大多数食源性病毒引起的疾病与新鲜农产品有关。水果和蔬菜可能被视为高风险食品,因为它们通常未经特定的灭活步骤就直接生食。因此,有必要评估用于灭活食源性病原体的非热处理方法。本研究调查了三种病毒的紫外线灭活情况:猫杯状病毒(诺如病毒的替代物)以及两种小RNA病毒,甲型肝炎病毒和爱知病毒。选择了三种农产品,因其表面形貌不同且与疫情爆发有关。分别将每毫升含有10⁷至10⁹个50%组织培养感染剂量(TCID₅₀)的每种病毒点接种到青葱、生菜和草莓上,并使其暴露于不同剂量(≤240 mW s/cm²)的紫外线下,然后使用优化的回收策略洗脱病毒。通过在哺乳动物细胞培养中测定TCID₅₀来量化病毒感染情况,并与未处理的回收病毒进行比较。
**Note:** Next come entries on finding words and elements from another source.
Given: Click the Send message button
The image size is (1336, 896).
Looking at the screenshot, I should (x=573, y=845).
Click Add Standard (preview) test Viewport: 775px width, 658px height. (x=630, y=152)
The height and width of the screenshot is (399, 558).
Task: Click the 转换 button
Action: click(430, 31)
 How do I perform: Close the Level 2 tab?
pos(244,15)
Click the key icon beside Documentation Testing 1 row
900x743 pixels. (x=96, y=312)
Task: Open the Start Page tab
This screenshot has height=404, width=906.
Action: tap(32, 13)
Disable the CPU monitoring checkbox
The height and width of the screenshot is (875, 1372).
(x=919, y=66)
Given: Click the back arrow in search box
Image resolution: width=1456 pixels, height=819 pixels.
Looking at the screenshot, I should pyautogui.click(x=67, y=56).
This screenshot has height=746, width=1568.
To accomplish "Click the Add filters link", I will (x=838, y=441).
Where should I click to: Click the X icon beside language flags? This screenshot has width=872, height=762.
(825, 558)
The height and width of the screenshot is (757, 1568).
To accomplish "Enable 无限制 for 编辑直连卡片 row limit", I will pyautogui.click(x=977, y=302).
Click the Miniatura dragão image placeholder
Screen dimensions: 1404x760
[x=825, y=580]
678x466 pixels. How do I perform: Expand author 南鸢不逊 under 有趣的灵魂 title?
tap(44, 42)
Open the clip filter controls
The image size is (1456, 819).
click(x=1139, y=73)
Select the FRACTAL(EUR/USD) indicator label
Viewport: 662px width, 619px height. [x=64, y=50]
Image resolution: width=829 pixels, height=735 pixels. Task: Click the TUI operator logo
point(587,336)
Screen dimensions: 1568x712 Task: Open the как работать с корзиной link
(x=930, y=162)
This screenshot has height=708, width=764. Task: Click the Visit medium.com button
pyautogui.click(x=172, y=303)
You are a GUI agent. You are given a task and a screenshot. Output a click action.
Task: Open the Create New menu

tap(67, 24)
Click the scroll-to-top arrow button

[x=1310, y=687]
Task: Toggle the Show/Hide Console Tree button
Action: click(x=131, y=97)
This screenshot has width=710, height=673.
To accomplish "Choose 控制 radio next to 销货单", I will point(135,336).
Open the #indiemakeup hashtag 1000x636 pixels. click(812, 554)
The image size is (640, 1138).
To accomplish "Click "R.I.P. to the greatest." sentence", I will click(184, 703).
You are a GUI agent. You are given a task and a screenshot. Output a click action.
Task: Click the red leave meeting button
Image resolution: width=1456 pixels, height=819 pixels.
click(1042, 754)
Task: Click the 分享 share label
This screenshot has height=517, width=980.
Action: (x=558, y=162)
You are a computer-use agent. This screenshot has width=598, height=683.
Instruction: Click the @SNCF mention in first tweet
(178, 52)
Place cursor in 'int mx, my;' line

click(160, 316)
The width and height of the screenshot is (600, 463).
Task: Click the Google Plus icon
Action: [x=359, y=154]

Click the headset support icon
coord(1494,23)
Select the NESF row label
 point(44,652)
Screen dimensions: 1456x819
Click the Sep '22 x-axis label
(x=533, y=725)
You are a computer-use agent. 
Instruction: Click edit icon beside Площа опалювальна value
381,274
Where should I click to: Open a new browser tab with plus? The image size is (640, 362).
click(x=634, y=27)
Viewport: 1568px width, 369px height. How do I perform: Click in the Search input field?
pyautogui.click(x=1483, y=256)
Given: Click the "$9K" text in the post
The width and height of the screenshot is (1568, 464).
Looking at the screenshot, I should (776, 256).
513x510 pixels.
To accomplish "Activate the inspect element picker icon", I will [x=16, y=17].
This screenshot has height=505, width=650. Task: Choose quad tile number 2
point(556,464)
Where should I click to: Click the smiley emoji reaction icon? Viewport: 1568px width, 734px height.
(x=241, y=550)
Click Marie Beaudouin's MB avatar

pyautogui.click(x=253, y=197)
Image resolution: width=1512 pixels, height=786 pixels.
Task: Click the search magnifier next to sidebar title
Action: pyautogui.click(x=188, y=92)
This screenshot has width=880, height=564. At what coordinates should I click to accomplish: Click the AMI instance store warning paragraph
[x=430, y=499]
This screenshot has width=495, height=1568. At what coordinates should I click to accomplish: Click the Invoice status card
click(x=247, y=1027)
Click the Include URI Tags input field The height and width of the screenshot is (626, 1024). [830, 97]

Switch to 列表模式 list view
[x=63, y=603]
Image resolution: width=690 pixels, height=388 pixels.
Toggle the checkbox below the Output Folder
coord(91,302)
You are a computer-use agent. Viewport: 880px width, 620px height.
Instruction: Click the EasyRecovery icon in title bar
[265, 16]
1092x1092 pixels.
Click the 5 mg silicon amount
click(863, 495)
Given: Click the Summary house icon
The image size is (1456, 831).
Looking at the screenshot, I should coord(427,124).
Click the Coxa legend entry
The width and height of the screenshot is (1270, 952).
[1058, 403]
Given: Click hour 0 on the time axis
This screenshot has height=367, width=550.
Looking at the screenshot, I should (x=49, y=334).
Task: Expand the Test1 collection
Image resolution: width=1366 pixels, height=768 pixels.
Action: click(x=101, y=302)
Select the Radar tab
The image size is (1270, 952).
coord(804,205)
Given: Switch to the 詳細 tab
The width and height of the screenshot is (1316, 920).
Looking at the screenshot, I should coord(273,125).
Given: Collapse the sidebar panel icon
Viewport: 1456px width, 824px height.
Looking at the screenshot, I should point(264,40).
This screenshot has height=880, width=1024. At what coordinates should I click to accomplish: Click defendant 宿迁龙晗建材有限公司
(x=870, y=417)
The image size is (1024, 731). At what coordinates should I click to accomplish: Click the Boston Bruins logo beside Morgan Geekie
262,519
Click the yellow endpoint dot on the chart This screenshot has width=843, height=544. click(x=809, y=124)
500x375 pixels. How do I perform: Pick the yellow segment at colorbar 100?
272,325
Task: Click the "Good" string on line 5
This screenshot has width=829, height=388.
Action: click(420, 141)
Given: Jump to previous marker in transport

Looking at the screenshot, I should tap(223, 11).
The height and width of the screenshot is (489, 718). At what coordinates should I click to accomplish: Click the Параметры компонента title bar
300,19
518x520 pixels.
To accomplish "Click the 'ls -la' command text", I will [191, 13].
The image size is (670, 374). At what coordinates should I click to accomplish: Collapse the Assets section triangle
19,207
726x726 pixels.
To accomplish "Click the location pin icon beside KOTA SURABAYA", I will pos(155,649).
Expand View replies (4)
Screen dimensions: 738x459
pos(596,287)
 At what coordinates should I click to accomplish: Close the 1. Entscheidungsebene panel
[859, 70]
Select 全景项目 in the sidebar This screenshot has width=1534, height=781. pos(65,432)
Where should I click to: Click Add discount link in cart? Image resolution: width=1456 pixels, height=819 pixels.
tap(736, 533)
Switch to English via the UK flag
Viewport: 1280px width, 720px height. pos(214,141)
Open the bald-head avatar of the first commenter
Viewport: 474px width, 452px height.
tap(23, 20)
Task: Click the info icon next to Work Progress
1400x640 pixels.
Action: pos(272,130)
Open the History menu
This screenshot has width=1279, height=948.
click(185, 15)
施加于受污染生菜上的紫外线导致4.5至4.6 log TCID₅₀/ml的灭活率;对于受污染的青葱,灭活率范围为2.5至5.6 log TCID₅₀/ml;对于受污染的草莓,在所测试的三种病毒中,灭活率范围为1.9至2.6 log TCID₅₀/ml。生菜表面的紫外线灭活比其他两种农产品更有效。一致地,在草莓上病毒灭活的结果最低。在所施加的三种剂量(40、120和240 mW s/cm²)下,除了甲型肝炎病毒和爱知病毒在青葱上的灭活情况外,农产品上病毒灭活情况未观察到显著差异(P>0.05),在青葱上,120 mW s/cm²时灭活仍在继续(P<0.05)。